> _TASK TO COMPLETE_:
Would you please copy every line below that includes the string "checkbox"?

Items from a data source
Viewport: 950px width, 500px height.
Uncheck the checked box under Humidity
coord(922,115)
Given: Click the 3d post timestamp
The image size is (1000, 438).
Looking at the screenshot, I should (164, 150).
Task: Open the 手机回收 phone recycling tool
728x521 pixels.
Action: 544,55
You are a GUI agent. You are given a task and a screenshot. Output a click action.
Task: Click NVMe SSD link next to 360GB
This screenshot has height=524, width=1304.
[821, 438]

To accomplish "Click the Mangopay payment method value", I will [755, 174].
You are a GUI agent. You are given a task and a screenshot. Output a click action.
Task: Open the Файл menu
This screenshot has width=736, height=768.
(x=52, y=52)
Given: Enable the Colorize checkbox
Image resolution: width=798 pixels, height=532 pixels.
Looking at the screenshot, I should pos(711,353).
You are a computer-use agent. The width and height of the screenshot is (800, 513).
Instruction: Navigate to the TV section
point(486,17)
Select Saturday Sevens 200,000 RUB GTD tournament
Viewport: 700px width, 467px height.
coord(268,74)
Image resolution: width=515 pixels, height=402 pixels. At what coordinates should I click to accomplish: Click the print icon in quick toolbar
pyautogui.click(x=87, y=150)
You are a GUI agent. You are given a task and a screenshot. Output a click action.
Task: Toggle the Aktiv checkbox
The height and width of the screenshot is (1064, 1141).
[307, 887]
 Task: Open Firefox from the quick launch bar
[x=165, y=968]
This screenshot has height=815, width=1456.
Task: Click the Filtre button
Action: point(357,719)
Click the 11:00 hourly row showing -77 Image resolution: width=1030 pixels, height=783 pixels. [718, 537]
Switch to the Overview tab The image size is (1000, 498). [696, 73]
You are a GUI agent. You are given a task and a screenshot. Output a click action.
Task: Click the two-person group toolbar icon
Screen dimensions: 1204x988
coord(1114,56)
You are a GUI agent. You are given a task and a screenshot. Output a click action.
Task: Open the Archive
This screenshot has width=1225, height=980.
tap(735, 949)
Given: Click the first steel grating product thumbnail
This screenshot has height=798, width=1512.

> _RESULT OF THE EXERCISE_:
Given: Enable the Colorize checkbox
Task: Toggle the Aktiv checkbox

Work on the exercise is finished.